** 文書本文 **
────────────────────
コラム

【成年後見と家族信託の違い】併用した方がいいって聞いたけど本当なの?

「家族信託という制度があるのはわかったけれど、成年後見制度との違いがいまいちわからない。併用できると聞いたこともあるけれど、そもそも併用した方がいいの?認知症発症後の場合も併用できるの?」

今回は、成年後見と家族信託を比較し、併用すべきかどうか、認知症発症後は併用できるのかについてお伝えしたいと思います。

成年後見制度とは

成年後見制度とは、認知症、知的障害、精神障害など精神上の障害によって、物事を判断する能力が十分ではない方(本人)について、本人の財産や権利を保護する事を目的として、家庭裁判所の監督のもと、厳格に財産管理が実施される制度のことです。
成年後見制度は「本人の保護」「その方の財産を守ること」を目的としているため、そのご家族が財産を運用したり、有効活用することができなくなってしまいます。
ですので、ご家族や相続人にメリットがある相続対策が全く行えなくなります。
例えばお持ちの不動産を大規模修繕をしたり、不動産を売却することに合理的な理由が認められない限り家庭裁判所から許可がおりません。

また、成年後見人の選任は家庭裁判所が行うため、ある程度の財産がある方のご家族は成年後見人に選任されにくく第三者専門職(司法書士・弁護士等)が選任される可能性が非常に高くなります。
第三者専門職が後見人になると毎月の報酬が必要になり、その費用はご本人様が亡くなるまで続くため数百万円単位での出費となります。
────────────────────
** 記録データ **
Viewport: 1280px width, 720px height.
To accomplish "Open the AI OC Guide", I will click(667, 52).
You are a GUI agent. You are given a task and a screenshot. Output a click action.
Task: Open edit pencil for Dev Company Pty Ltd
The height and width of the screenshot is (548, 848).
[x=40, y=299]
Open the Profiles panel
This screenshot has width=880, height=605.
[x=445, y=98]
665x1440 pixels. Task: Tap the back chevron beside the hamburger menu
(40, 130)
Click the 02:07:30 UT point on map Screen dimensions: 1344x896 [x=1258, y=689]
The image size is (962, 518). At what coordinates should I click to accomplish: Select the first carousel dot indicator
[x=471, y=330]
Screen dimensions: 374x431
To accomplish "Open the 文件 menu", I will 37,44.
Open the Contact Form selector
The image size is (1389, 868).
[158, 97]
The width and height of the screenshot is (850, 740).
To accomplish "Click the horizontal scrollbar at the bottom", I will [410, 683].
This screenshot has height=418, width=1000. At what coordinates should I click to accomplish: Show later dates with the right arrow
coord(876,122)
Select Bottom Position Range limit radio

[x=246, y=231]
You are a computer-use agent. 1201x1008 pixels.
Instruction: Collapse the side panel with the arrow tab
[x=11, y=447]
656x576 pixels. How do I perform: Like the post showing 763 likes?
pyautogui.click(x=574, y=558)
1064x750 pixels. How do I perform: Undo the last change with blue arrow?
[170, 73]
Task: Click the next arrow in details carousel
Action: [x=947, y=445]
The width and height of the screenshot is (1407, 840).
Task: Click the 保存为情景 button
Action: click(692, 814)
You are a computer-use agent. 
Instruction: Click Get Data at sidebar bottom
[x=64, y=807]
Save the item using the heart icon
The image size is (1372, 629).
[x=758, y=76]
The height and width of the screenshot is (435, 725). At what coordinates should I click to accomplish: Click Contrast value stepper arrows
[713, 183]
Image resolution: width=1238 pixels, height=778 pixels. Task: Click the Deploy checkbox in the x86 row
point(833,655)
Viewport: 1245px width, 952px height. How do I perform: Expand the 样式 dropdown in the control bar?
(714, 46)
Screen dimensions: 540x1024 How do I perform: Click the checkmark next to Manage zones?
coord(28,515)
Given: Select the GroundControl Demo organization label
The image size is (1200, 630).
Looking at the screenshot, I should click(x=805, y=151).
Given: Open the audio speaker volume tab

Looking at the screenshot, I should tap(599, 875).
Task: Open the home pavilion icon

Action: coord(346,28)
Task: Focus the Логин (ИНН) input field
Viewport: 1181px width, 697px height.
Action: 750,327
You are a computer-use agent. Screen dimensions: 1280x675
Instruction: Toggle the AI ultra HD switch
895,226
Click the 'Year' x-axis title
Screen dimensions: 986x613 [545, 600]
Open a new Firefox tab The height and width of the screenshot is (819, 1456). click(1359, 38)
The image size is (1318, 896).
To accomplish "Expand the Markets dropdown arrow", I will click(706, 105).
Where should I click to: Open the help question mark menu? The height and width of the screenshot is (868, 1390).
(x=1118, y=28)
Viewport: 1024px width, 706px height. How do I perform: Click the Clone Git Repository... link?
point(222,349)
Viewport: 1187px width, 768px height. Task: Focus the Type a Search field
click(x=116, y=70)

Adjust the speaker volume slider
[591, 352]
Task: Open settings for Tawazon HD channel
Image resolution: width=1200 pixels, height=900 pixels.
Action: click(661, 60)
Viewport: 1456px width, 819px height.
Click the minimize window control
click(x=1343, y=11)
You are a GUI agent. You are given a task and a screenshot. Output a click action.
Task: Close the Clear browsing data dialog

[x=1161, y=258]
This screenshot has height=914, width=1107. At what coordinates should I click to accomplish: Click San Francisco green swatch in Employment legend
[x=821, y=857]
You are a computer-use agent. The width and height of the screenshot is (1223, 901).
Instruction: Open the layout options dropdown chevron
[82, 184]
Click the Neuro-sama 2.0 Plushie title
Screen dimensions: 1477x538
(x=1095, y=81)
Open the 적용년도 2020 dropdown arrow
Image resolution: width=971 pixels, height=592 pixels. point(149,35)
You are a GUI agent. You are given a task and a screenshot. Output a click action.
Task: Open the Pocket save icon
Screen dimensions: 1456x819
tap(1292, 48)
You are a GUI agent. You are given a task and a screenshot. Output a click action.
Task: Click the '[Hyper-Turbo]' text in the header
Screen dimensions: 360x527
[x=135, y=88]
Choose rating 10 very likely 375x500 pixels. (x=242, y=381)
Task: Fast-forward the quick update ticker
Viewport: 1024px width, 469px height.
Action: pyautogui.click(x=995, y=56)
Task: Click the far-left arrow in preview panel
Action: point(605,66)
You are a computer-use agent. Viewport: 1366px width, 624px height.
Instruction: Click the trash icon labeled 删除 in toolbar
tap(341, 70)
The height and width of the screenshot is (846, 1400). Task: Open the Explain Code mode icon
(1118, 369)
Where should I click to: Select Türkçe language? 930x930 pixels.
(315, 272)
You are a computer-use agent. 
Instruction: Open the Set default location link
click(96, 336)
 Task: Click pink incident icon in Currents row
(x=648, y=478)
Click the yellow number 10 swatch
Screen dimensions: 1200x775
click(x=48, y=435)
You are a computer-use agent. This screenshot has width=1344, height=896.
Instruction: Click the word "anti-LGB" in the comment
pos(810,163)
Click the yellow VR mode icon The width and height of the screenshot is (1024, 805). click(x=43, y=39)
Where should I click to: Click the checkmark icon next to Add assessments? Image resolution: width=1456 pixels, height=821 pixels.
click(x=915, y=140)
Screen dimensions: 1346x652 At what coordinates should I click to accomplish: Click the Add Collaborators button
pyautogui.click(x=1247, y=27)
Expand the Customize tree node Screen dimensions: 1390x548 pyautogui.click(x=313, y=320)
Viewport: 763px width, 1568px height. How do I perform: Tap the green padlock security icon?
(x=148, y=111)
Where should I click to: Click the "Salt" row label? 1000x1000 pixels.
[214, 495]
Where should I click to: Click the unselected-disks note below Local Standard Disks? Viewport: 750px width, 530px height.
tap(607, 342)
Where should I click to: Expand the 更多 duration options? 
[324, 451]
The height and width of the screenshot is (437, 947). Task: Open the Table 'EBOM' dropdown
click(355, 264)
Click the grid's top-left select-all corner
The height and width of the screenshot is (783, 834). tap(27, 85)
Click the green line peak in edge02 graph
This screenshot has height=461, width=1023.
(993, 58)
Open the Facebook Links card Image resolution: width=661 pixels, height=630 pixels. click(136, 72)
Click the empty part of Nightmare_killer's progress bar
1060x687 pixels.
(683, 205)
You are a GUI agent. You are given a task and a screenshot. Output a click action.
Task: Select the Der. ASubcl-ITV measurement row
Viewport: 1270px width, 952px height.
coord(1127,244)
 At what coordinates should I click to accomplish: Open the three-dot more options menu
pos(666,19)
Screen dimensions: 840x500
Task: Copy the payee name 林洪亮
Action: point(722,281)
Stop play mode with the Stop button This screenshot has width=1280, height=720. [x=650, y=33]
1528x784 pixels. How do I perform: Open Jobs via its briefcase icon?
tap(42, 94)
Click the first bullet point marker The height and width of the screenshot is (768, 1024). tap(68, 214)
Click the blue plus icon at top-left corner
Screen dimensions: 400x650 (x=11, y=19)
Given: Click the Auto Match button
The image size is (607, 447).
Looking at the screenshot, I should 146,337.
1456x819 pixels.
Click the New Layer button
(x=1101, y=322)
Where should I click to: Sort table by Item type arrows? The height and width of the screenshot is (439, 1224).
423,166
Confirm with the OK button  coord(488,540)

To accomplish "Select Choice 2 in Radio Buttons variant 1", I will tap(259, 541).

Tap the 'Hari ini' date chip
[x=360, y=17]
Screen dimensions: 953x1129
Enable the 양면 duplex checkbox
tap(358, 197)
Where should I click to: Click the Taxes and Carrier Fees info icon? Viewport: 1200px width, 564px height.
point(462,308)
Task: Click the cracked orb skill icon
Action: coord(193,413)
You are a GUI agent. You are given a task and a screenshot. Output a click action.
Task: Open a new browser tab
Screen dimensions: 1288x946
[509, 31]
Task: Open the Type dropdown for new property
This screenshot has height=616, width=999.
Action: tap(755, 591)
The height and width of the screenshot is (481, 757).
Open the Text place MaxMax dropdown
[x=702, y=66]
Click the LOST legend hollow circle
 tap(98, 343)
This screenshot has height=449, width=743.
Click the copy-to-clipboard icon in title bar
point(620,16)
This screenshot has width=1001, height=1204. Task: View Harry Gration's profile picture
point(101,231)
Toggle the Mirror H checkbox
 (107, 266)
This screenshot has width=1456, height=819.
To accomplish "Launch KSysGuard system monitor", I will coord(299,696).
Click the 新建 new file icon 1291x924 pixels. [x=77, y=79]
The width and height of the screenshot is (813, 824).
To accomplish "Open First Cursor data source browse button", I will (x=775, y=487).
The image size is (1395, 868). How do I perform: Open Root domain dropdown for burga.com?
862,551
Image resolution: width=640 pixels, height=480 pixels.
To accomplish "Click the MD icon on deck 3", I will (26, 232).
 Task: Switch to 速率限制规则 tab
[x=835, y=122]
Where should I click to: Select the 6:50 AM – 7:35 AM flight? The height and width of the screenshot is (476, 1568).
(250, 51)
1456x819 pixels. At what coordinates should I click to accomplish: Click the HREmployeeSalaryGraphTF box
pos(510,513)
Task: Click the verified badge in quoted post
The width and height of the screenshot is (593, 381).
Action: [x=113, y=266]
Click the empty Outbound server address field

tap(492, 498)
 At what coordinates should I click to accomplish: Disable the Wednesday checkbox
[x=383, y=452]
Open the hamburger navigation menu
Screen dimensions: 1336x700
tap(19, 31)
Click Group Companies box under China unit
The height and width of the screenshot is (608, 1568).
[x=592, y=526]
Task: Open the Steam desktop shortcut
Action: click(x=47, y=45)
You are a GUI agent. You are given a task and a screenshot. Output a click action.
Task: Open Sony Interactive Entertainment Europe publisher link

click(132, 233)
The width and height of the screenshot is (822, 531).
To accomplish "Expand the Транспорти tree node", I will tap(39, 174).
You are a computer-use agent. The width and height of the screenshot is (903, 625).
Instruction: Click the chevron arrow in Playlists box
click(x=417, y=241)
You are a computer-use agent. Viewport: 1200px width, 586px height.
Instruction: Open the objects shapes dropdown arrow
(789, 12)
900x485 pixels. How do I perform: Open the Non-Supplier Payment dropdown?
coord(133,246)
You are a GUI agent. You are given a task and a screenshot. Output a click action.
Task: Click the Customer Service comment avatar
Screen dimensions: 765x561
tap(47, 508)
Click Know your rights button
────────────────────
** 課題と演習 **
1 – 成年後見制度についての文書が、判断能力が十分でない原因となる精神上の障害として挙げているものをすべて書き出してください。
2 – 成年後見制度についての文書から、「今回は、成年後見と家族信託を」を含む語句で始まり「可能性が非常に高くなります。」で終わる部分をそのまま引用してください。
3 – 成年後見制度についての文書に基づいて、次の問いに答えてください。
(a) 成年後見制度で、財産管理は誰の監督のもとで行われますか。
(b) 第三者専門職が後見人になった場合、毎月の報酬はいつまで続きますか。
(c) 不動産の大規模修繕や売却に家庭裁判所の許可が下りるのは、どのような場合ですか。

** 解答例 **
1 – 認知症、知的障害、精神障害

2 –
今回は、成年後見と家族信託を比較し、併用すべきかどうか、認知症発症後は併用できるのかについてお伝えしたいと思います。

成年後見制度とは

成年後見制度とは、認知症、知的障害、精神障害など精神上の障害によって、物事を判断する能力が十分ではない方(本人)について、本人の財産や権利を保護する事を目的として、家庭裁判所の監督のもと、厳格に財産管理が実施される制度のことです。
成年後見制度は「本人の保護」「その方の財産を守ること」を目的としているため、そのご家族が財産を運用したり、有効活用することができなくなってしまいます。
ですので、ご家族や相続人にメリットがある相続対策が全く行えなくなります。
例えばお持ちの不動産を大規模修繕をしたり、不動産を売却することに合理的な理由が認められない限り家庭裁判所から許可がおりません。

また、成年後見人の選任は家庭裁判所が行うため、ある程度の財産がある方のご家族は成年後見人に選任されにくく第三者専門職(司法書士・弁護士等)が選任される可能性が非常に高くなります。

3 –
(a) 家庭裁判所の監督のもとで行われます。
(b) ご本人様が亡くなるまで続きます。
(c) 合理的な理由が認められる場合です。